My team is in sort of between a rock and a hard place. The many examples we have read through on partitioning, none of which fit our apps data model has left us with more questions than answers. Since we are not centered on sales etc... we do not have data that can be archived off.
Our data is contact relationship, contacts come in they get communicated with etc... and many just go dormant. We normally only use the last year to year and a halves worth of contacts, so if we query off of our last modified date we can see about 1/4 or less of our contacts are active.
So one thought was to create partitions where we take each year end as a boundry. So our boundries would be 2002-12-31, 2003-12-31, 2004-12-31, 2005-12-31, 2006-12-31, 2007-12-31, 2008-12-31, 2009-12-31, 2010-12-31, 2011-12-31, 2012-12-31, 2013-12-31.
Our thinking was if we created the future partition of 2012 and possibly 2013 that we could go forward without having to repartition for a while. Here in lies our dilehma, we can have old contacts whose last modified dates change due to being reactivated as a current active contact.
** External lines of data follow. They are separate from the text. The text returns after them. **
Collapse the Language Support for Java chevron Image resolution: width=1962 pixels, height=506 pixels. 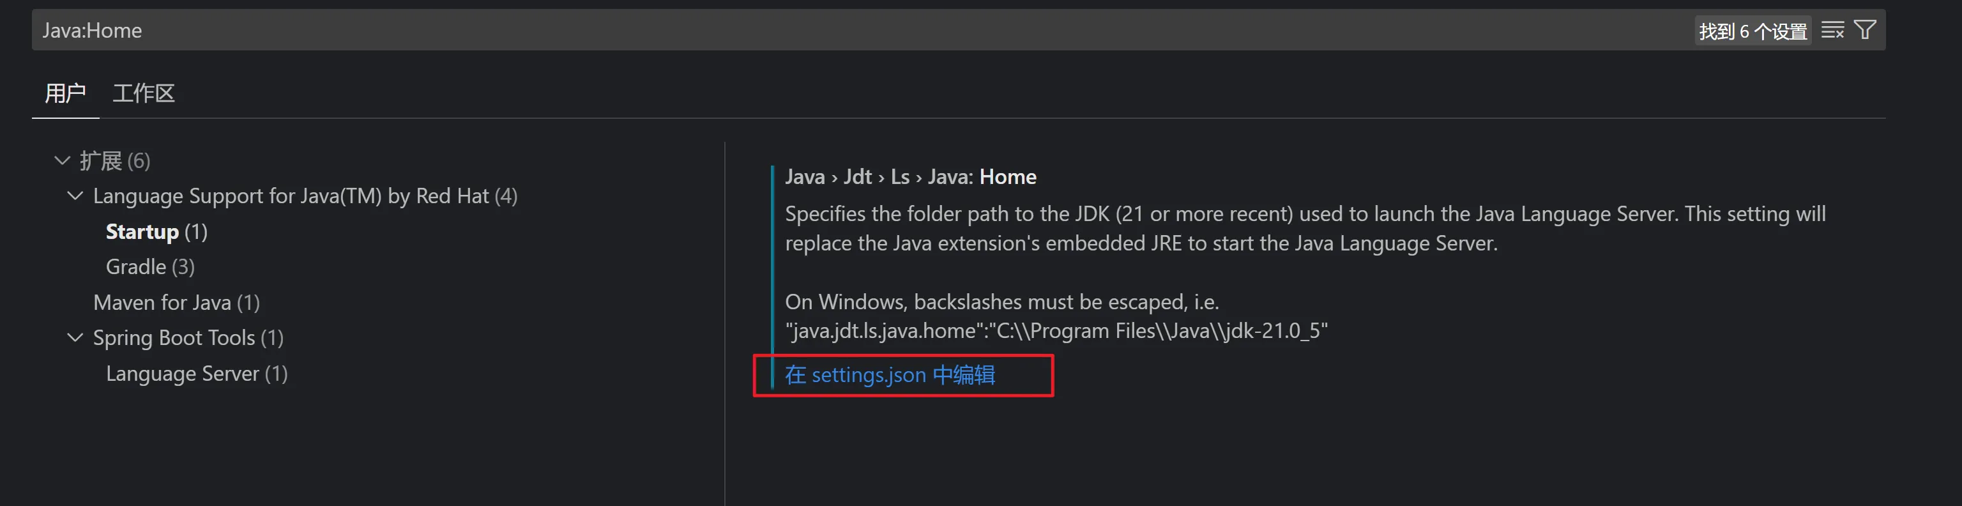75,196
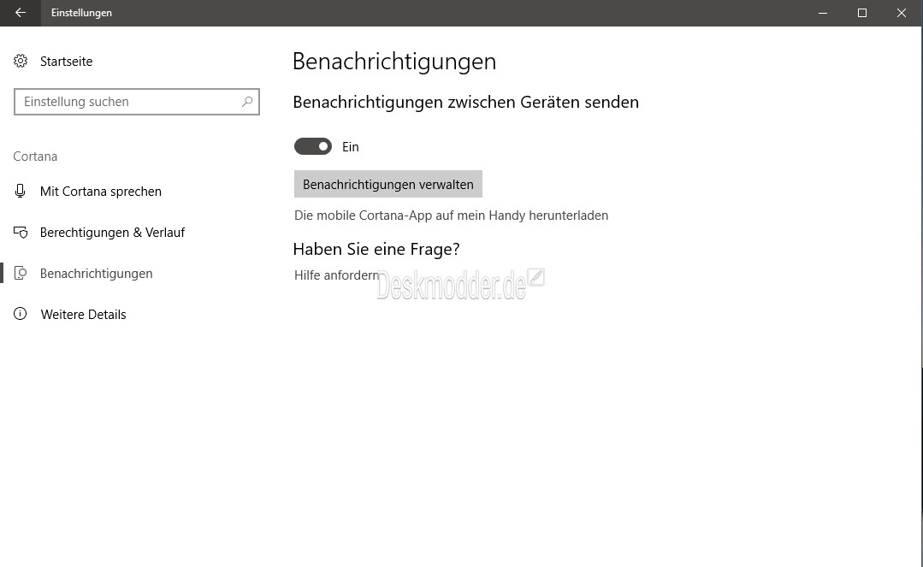923x567 pixels.
Task: Open the Mit Cortana sprechen section
Action: (x=100, y=192)
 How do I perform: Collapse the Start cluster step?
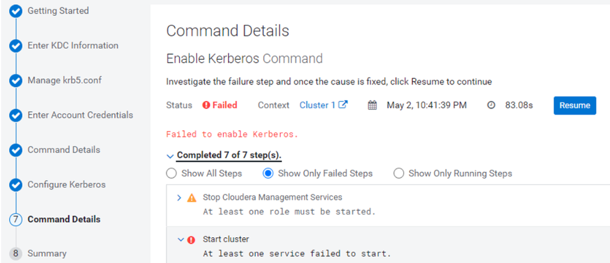180,240
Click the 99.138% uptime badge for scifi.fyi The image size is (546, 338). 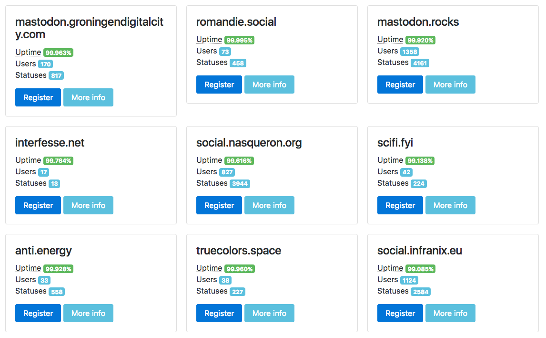(420, 161)
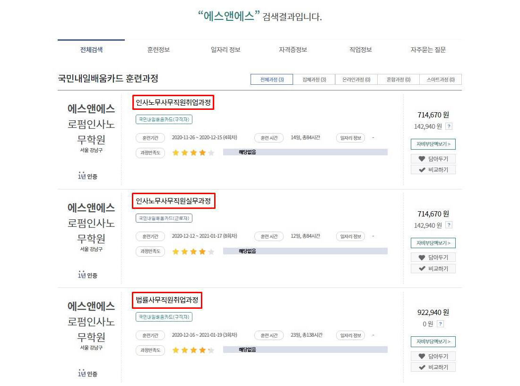The image size is (520, 386).
Task: Switch to the 훈련정보 tab
Action: (x=158, y=50)
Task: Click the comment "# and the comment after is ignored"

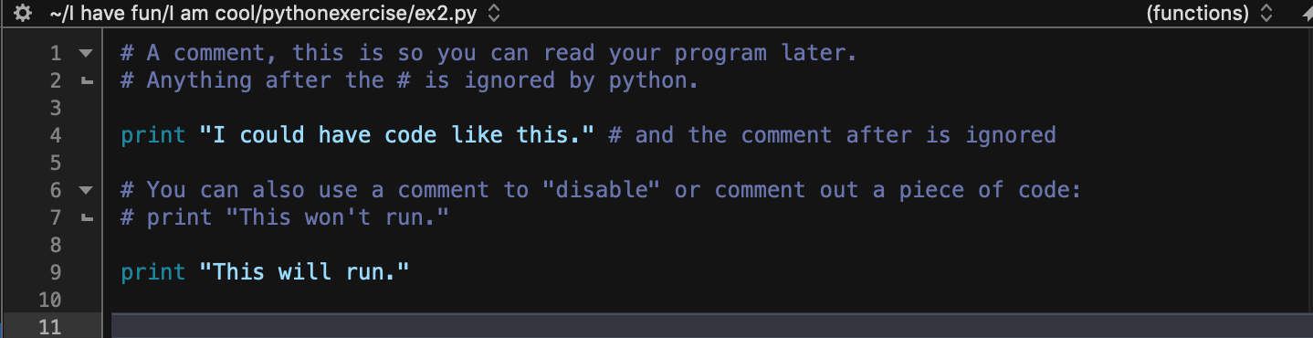Action: (832, 135)
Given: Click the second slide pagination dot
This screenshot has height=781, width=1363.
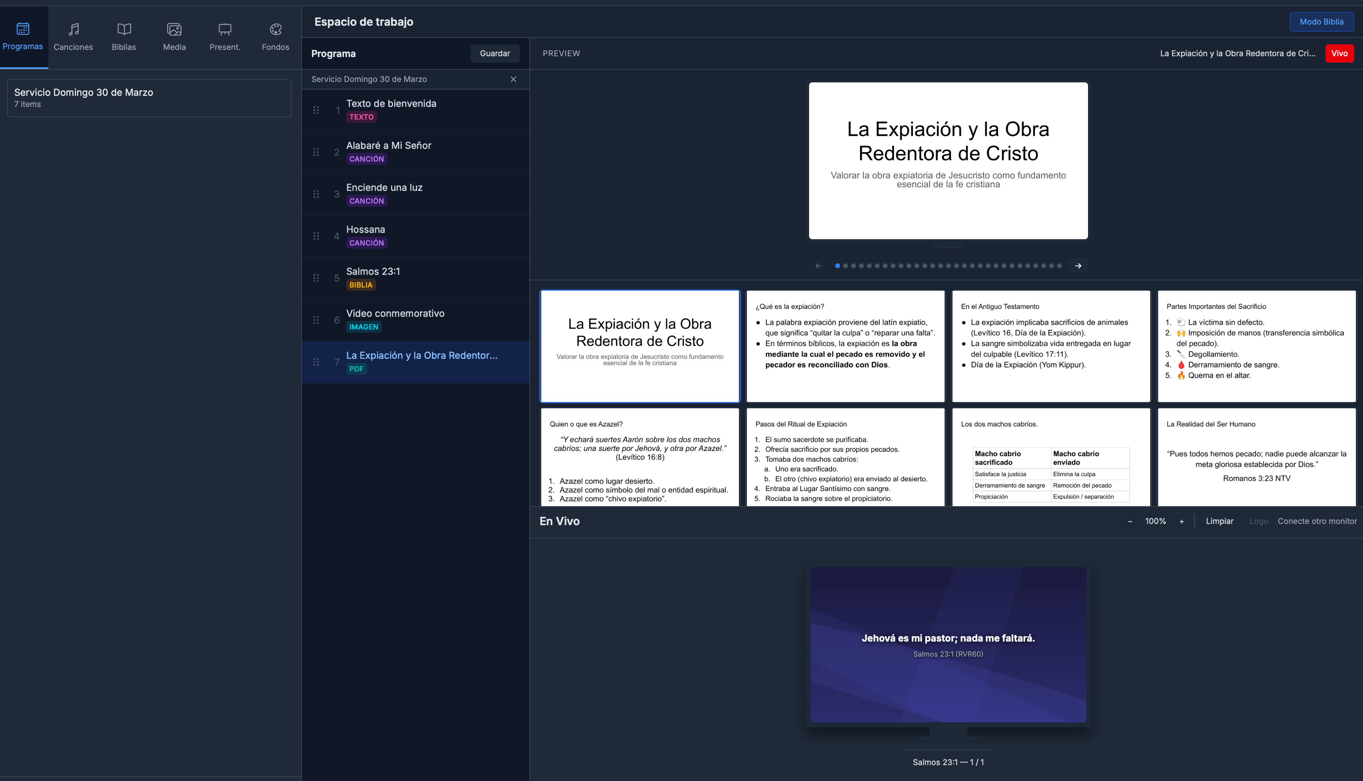Looking at the screenshot, I should 846,266.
Will that row then be removed from a partition say 2009-12-31 into the current 2011-12-31 partition? We are assuming that it would so that our partition design stays in tact.
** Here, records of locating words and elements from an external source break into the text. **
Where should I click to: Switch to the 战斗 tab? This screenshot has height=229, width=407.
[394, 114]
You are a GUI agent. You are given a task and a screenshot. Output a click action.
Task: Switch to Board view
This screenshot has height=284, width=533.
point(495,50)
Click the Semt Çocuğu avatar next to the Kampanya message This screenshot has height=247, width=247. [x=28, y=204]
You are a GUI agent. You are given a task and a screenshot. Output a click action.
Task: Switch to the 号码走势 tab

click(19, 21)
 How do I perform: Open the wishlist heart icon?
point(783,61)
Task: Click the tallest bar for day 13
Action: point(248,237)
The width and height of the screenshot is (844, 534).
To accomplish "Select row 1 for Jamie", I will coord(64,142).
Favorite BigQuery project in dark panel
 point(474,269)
If not how can we partition these table in order to streamline our queries? Right now our servers are taking a pounding sifting through millions of rows of dead data.
We have static id's and the contacts creation date we could partition on. But we believe we would end up in the same performance we have now because we have current active contacts throughout the entire table. Thus we would end up querying across most if not all of the partitions.
We would like to limit the 90% plus of all of our queries to end up on no more than the last 2 partitions say 2011 and 2010.
So we feel kind stuck in this middle gray area that we cannot find any examples on.